Vergebens lautet das erste Wort einer uns melancholisch stimmenden Agenturmeldung. Vergebens also mühten sich etliche Schriftenkundige, die verblaßte, zerissene Geburtsurkunde des Komponisten Girolamo Frescobaldi zu entziffern. Irgendwann im September 1583, so das annähernde Ergebnis, wurde der italienische Tonsetzer in Ferrara geboren. Sein

Todesdatum dagegen ist überliefert: Am 1. März 1643, vor 350 Jahren, raffte ihn in Rom ein bösartiges Fieber dahin. Waren insgesamt tendenziell schreckliche Zeiten. Die ganze Aufregung um den Mann kommt daher, daß man sich nun gewahr wird, daß Bach ihn geschätzt haben soll, der Arme aber in Vergessenheit geraten ist, wie so viele andere große Geister. Und nun merkt man's und erinnert sich seiner. Wogegen insgesamt tendenziell natürlich nichts zu sagen ist. Die 60 Jahre von Ferraris ertragreichem Leben vollzogen sich vor dem Hintergrund eines entscheidenden Epochenwandels in der europäischen Kulturgeschichte. Und zwar: von der Renaissance zum Barock. Man könnte dazu naturgemäß noch viel schreiben, aber Platzgründe und journalistisches Ethos (jawohl) zwingen uns, Ihnen auch noch aktuelle musikalische Informationen zukommen zu lassen...

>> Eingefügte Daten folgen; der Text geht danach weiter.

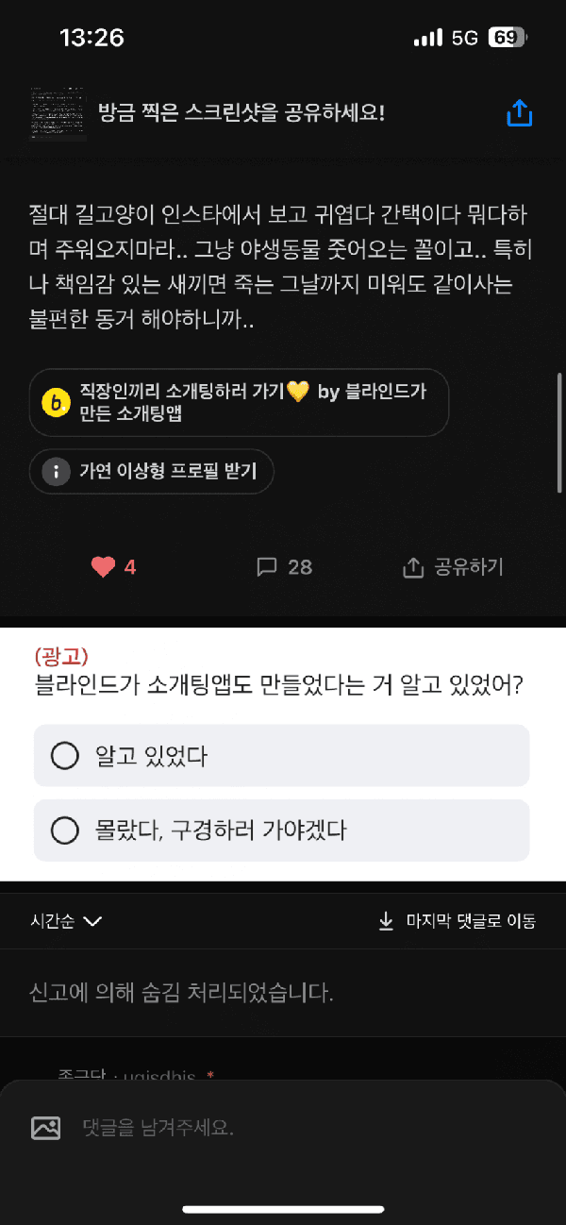The width and height of the screenshot is (566, 1225).
Task: Tap the down-arrow icon for 마지막 댓글로 이동
Action: [x=386, y=921]
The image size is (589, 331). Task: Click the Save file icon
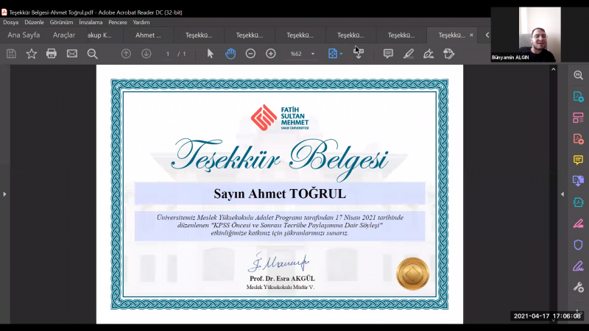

Angesichts der zunehmend breiter gefächerten Rock-Landschaft hat sich die amerikanische Musikindustrie bei der Vergabe ihrer diesjährigen Grammys für das Bewährte entschieden, und zwar in der tollen hipmäßigenStadt Los Angeles. Der 47jährige britische Gitarrist und Sänger Eric Clapton erhielt in der Nacht zu gestern gleich fünf der begehrten Auszeichnungen. Die Preisverleihung – Ergebnis einer Abstimmung von 7.000 Mitgliedern der Akademie für Musikaufnahmen – wurde unbegreiflicherweise von schätzungsweise einer Milliarde Fernsehzuschauern in aller Welt verfolgt. Claptons jüngste Einspielung „Unplugged“ wurde als bestes Album des Jahres ausgezeichnet; sein Stück „Tears in Heaven“ (über den Unfalltod seines Sohnes) wurde sentimentaler-, geschmackloser- und ekelhafterweise zum Song des Jahres gewählt. Darüber hinaus erhielt der, wie es heißt, maßgeblich von Blues und Folk beeinflußte Musiker die Grammys für die beste männliche Gesangsleistung der Sparten Rock und Pop sowie die Auszeichnung für den besten Rocksong, zu dem die geraffte Version des Klassikers „Layla“ gekürt wurde. Clapton, der bei dem alljährlichen Preisreigen bisher eher leer ausgegangen war, sagte nach der Entscheidung: „Ich glaube nicht, daß ich das verdient habe – es gab bessere Songs.“ Bescheidenheit ist eine Zier, doch weiter kam er ohne ihr.

Die irische Rockgruppe U2 („Achtung Baby“) errang die begehrte Ehrung in der Kategorie der Gruppengesangsleistung. Als beste weibliche Rockstimme wurde Melissa Etheridge mit „Ain‘t It Heavy“ gewürdigt, während der Grammy für Instrumentalrock an den verstorbenen Stevie Ray Vaughan („Little Wing“) ging. Falsch behandelt fühlten sich die Red Hot Chili Peppers, deren Stück „Give It Away“ den Grammy für die beste Hard-Rock-Einspielung erhielt - dabei handele es sich hierbei ganz klar um Folk-Music, erklärte Gruppenmitglied Flea. Wenn das stimmt, haben die Pfeffers natürlich recht.